(INSTRUCTIONS FOR THE TASK)
Convert every line of text in the rows below into a JSON list of strings, one string per line, skipping blank lines. Leave the pictures out of the list.

(DATASET ENTRIES)

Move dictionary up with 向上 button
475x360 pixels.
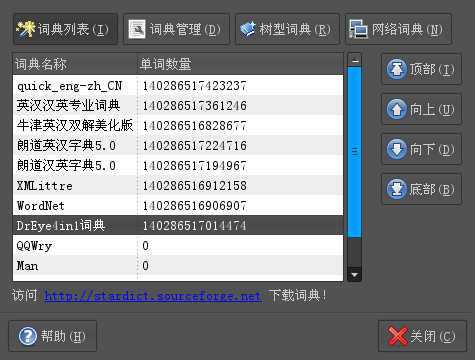(x=421, y=109)
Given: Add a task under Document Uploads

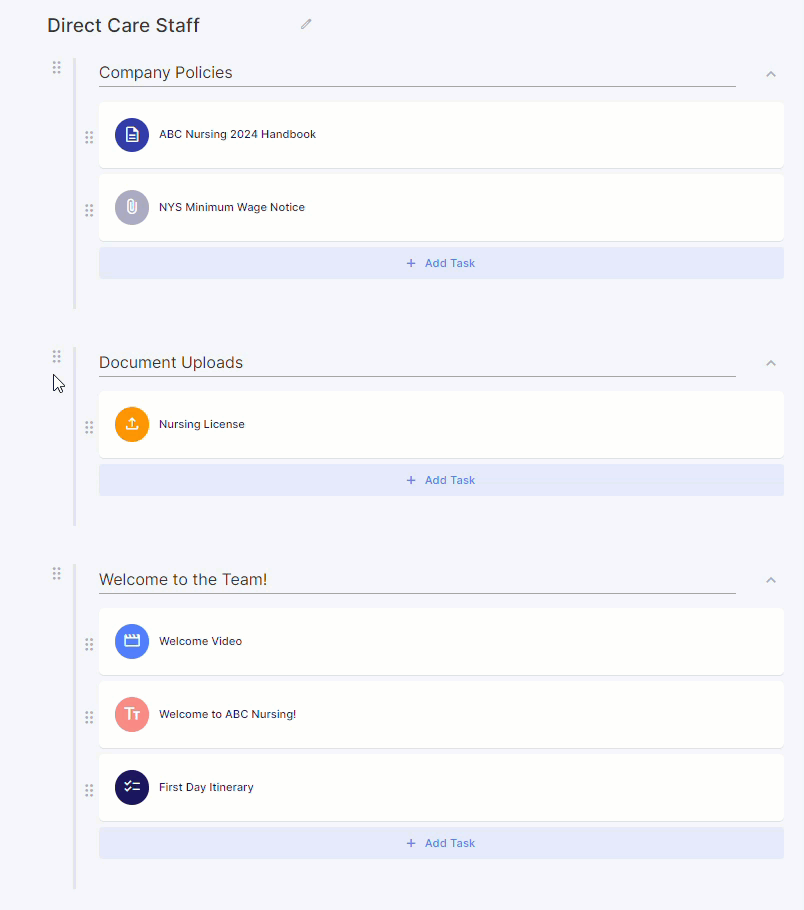Looking at the screenshot, I should [441, 480].
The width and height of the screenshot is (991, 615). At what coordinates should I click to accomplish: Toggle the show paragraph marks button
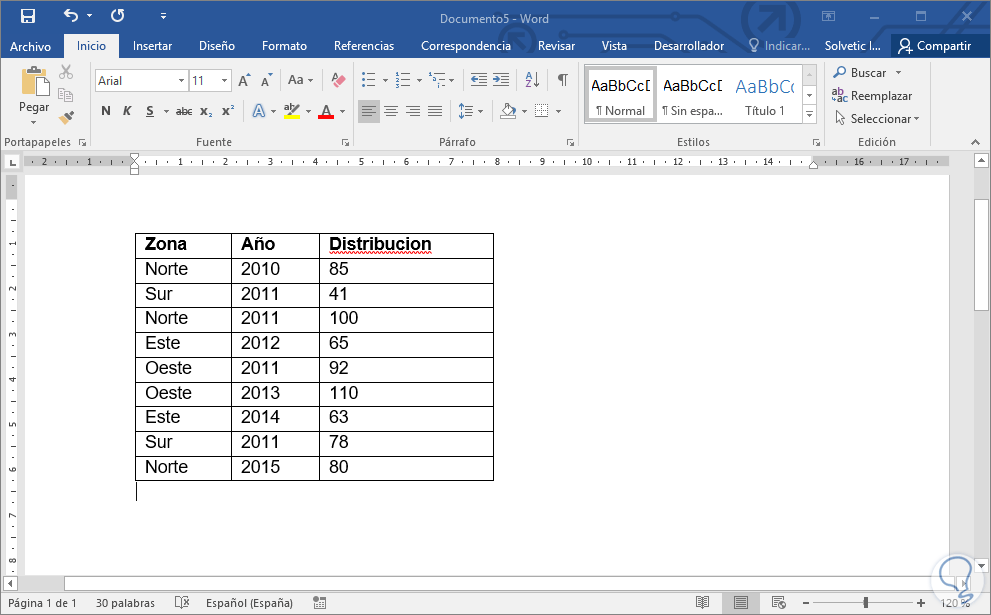[562, 80]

(RESPONSE TO THE TASK)
[
  "Move dictionary up with 向上 button",
  "475x360 pixels.",
  "(x=421, y=109)",
  "Given: Add a task under Document Uploads",
  "Looking at the screenshot, I should [441, 480].",
  "The width and height of the screenshot is (991, 615). At what coordinates should I click to accomplish: Toggle the show paragraph marks button",
  "[562, 80]"
]